The CEOs of Britain’s largest companies wield immense power, but we know very little about them. How did they get to the top? Why do they have so much power? Are they really worth that exorbitant salary? Two academics from Queen’s Business school, Belfast, Michael Aldous and John Turner lift the veil on Britain’s corporate elite and provide the answers by telling the story of the British CEO over the past century. From gentleman amateurs to professional managers, entrepreneurs, frauds, and fat cats, they reveal the characters who have made it to the top of the corporate ladder, how they got their rise tells us about British society. They show how the quality of their leadership influences productivity, innovation, economic development and, ultimately, Britain’s place in the world. More recently, issues have arisen regarding high CEO pay, poor performance, and a lack of professionalism and diversity. Are there lessons from history for those who would seek to reform Britain’s flagging corporate economy?
The authors assert the economic power of CEOs makes them “important actors in society”, yet “despite their importance we know relatively little about the men and women who have formed Britain’s corporate elite”.
After assembling an historic database of British CEOs from Martin Sorrell and Lord Rosebery to Marjorie Scardino and Fred Goodwin. We learn of confident Victorian business pioneers, some aristocratic, others Glaswegian. Family businesses and their timeless struggles to identify succession. The impact of wartime government on industry is thoughtfully covered before we reach the post-second world war “managerial” world, when professionals – overwhelmingly accountants or engineers- take the reins with very patchy success and the corporate raiders of the 1980s. The alleged long-range failings of British management, with lacking new insights, a narrative of growing incompetence and avarice is established, supported by an inevitably tendentious selection of individual leaders to chastise.

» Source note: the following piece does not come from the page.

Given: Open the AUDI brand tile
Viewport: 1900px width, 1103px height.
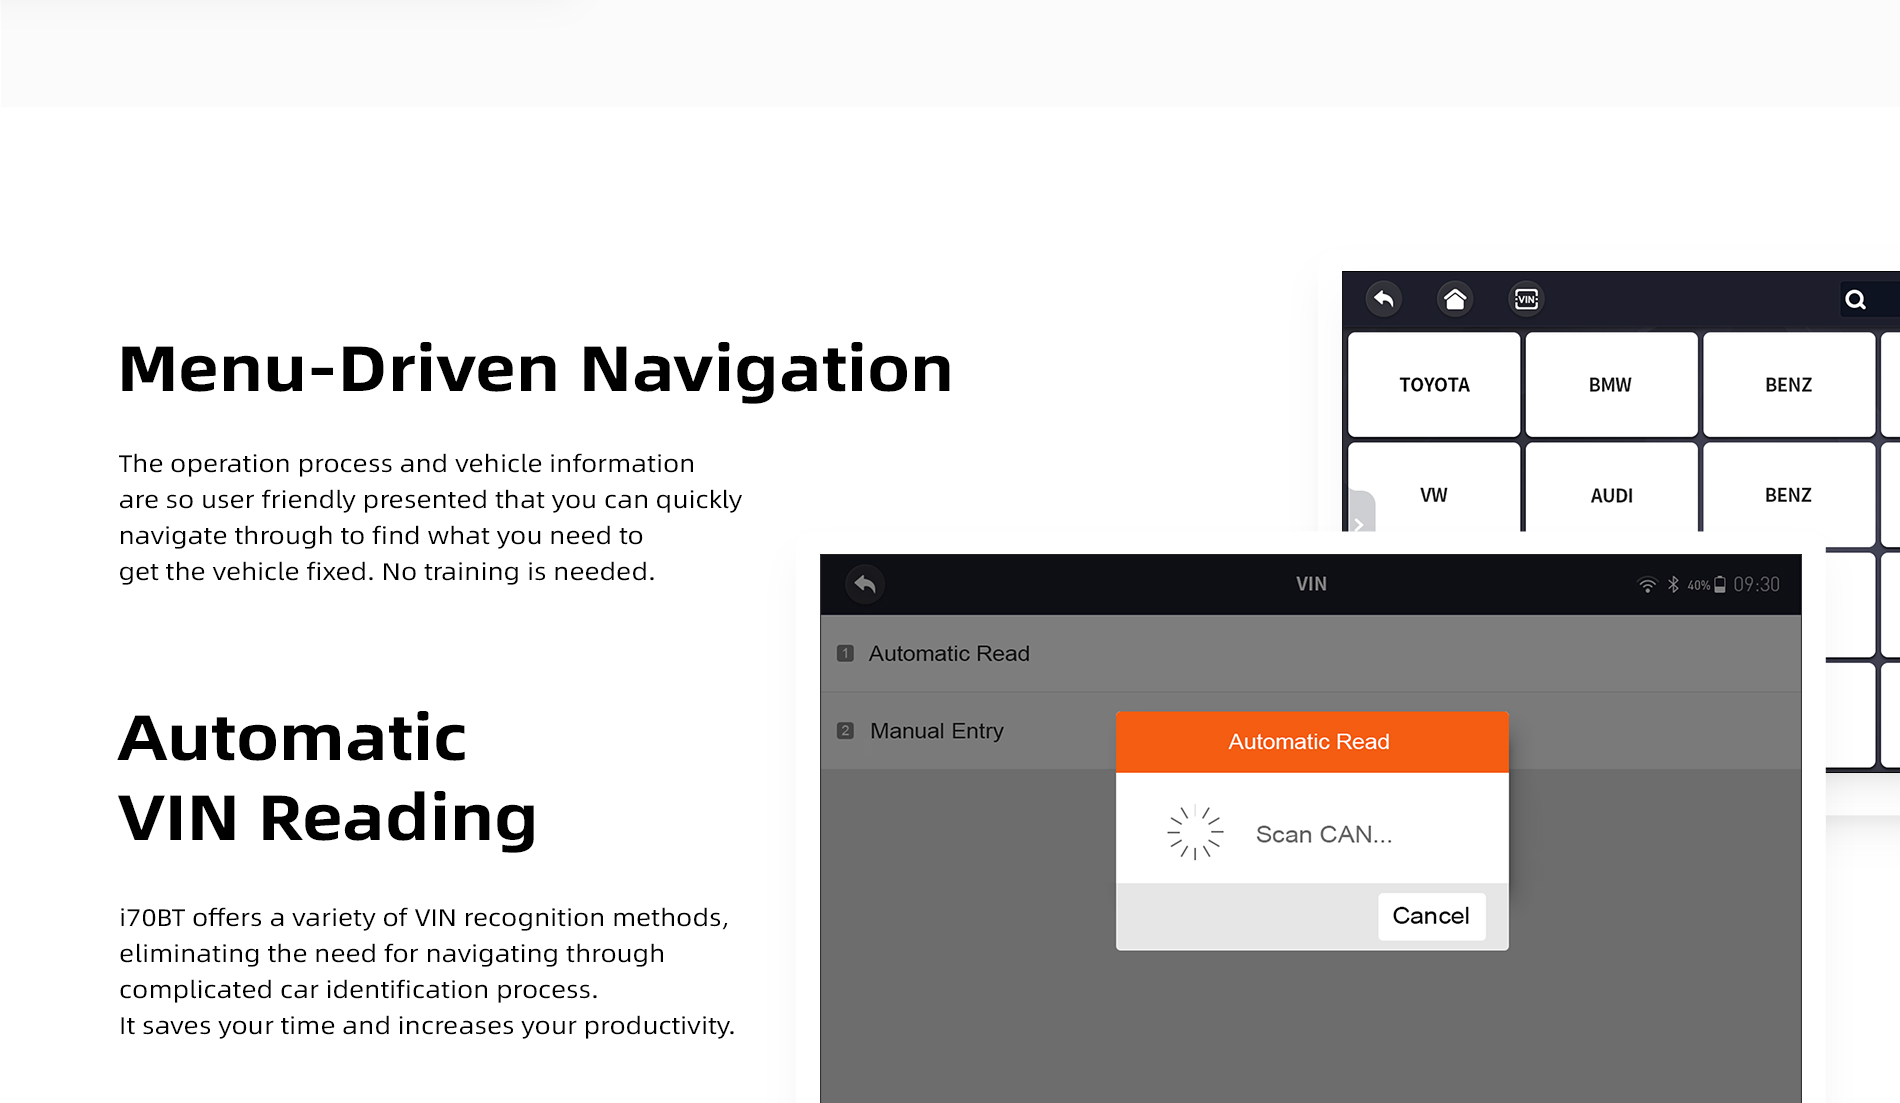Looking at the screenshot, I should (1611, 495).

We have the post-privatisation salary rows (1985-95). People struggled to understand why civil servants turned CEOs received large pay increases as they were being required to take risk – some managed it others didn’t. Then there comes the disgraceful episode of the bank failures in the 2008 financial crisis- RBS, HBOS , Northern Rock.

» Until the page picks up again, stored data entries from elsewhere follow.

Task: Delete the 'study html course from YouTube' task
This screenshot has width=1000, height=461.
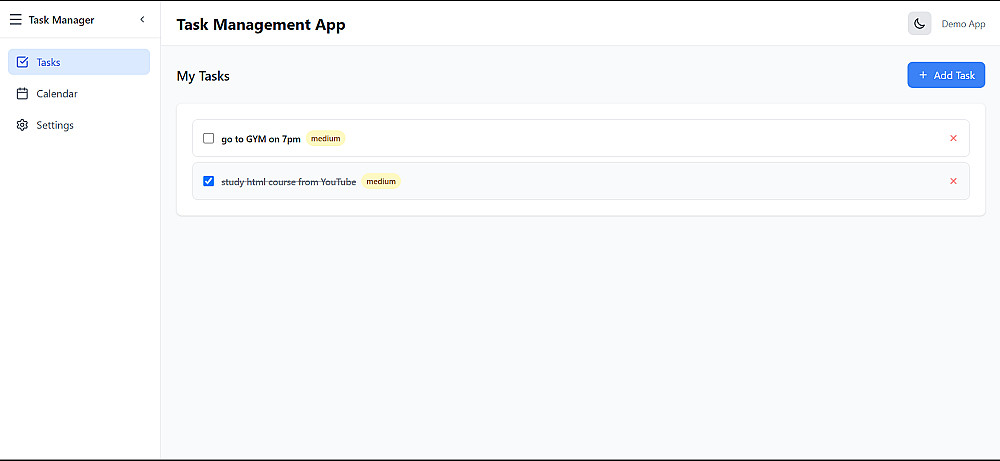Action: (x=953, y=181)
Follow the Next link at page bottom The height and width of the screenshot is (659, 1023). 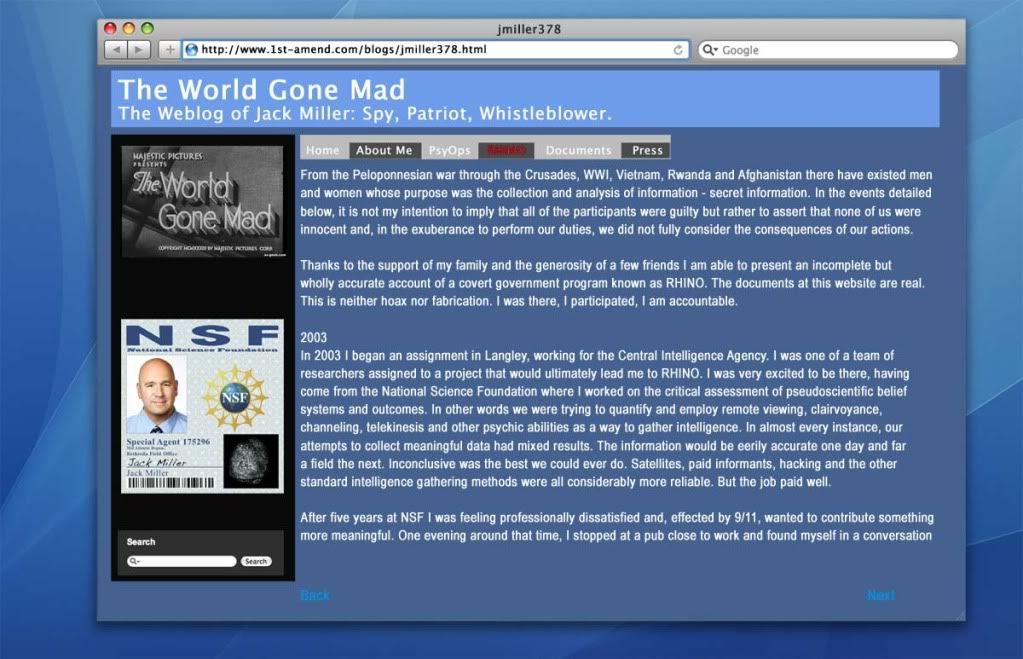click(880, 595)
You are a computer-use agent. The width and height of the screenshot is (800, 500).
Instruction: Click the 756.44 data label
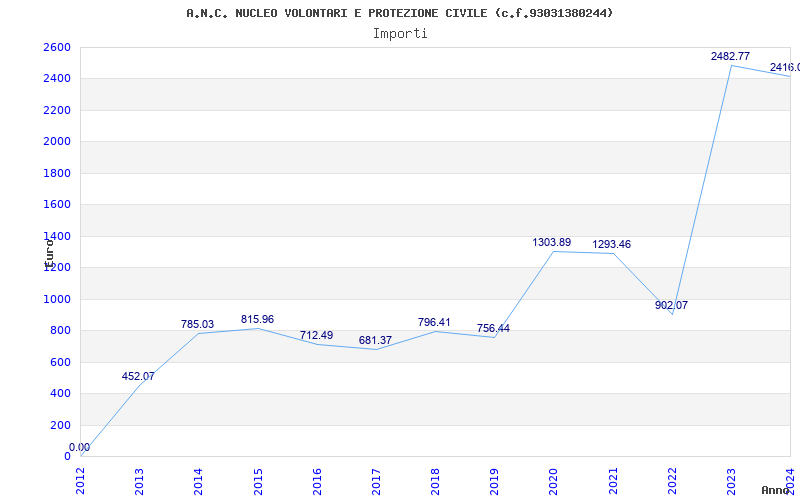493,329
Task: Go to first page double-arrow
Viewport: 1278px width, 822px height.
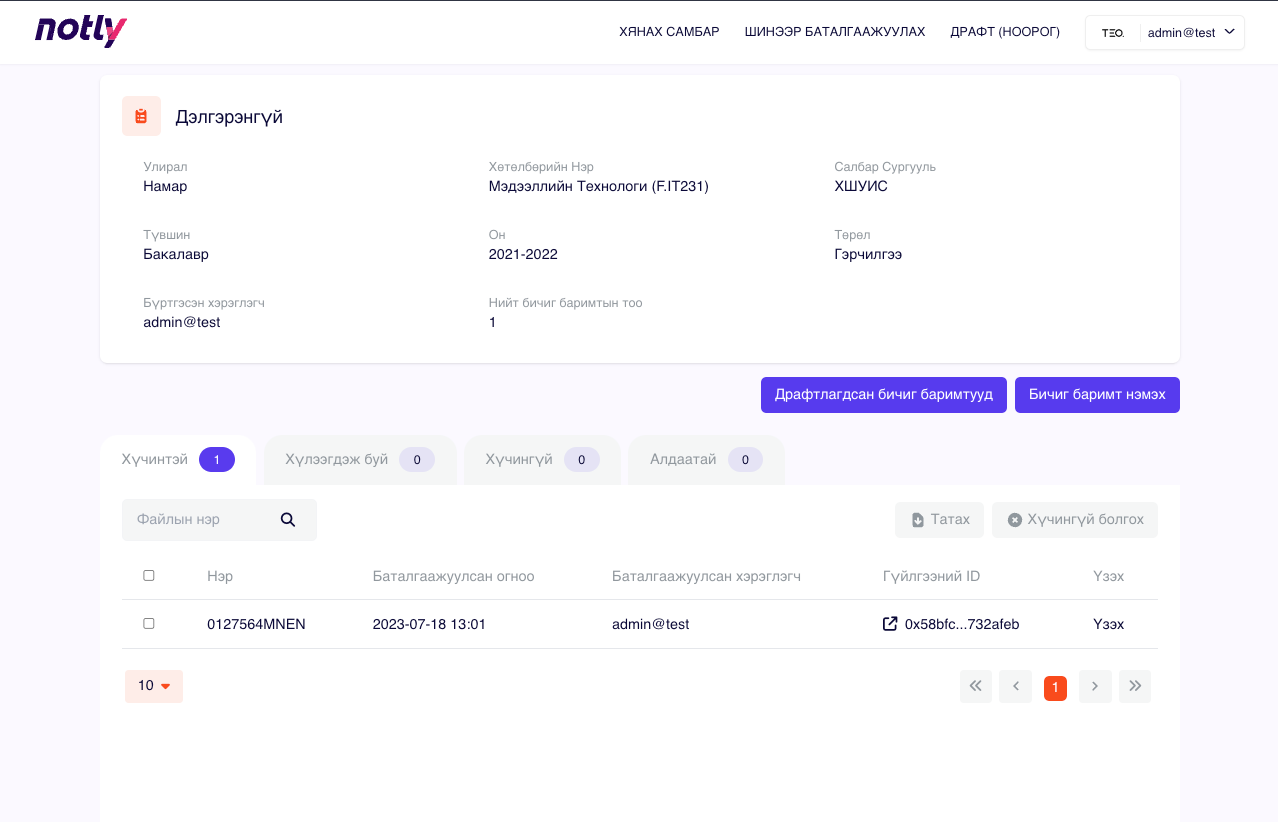Action: pyautogui.click(x=976, y=686)
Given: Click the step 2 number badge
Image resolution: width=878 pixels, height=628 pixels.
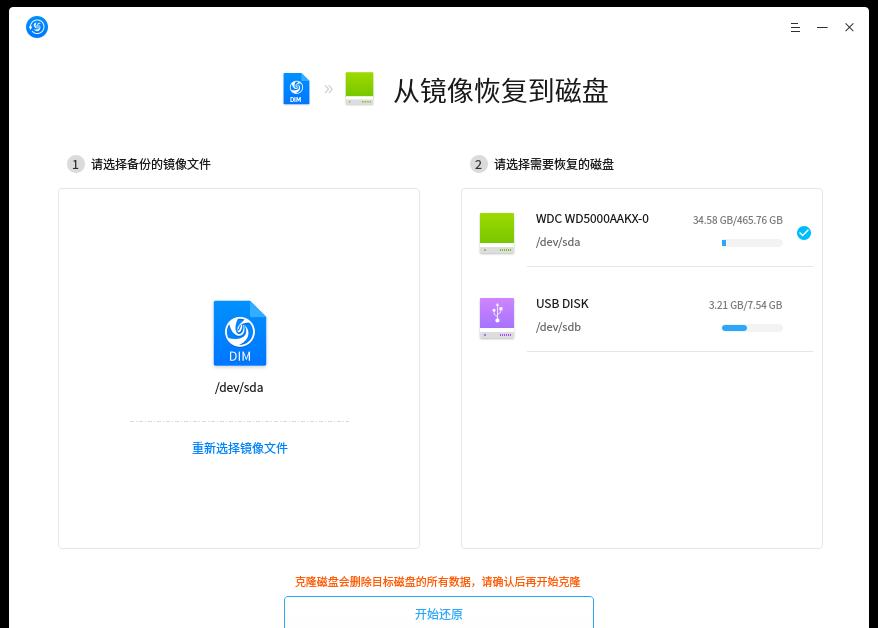Looking at the screenshot, I should click(478, 164).
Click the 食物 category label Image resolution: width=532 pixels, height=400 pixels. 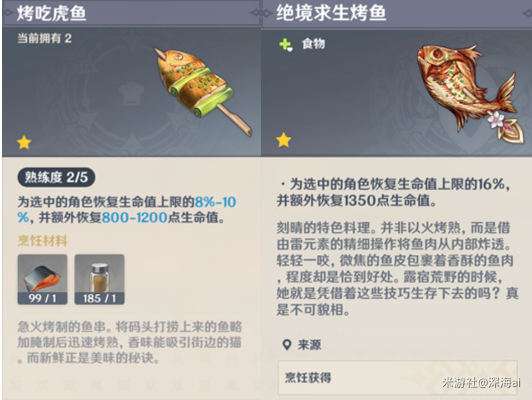(x=314, y=44)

The authors discuss the evolution of corporate governance from the 1992 Cadbury report on, as there are no effective checks on CEO behaviour. Trollope’s remark in Phineas Redux (1874) about the confusion between directors who know nothing and managers who know everything still describes some of today’s asymmetry of information.
Shareholder engagement with public company boards has worked less well, as investor seem largely uninterested in behaving as proper owns. The outsourcing of voting decisions to a box-ticking consultancy sector invented for this purpose is travesty.
The populous idea of capping CEO remuneration at a set multiple of average pay in the company. This would allow a pharmaceutical CEO to be paid three times as much as the CEO of a retailer, while unscrupulous CEOs of legend would surely redefine the low paid as contractors and shunt them off the books. Once a society’s indifference to the sources of its prosperity amounts almost to estrangement from them, it can hardly expect to be prosperous.
The CEO: The Rise and Fall of Britain’s Captains of Industry by Michael Aldous & John D Turner, Cambridge University Press £25, 320 pages.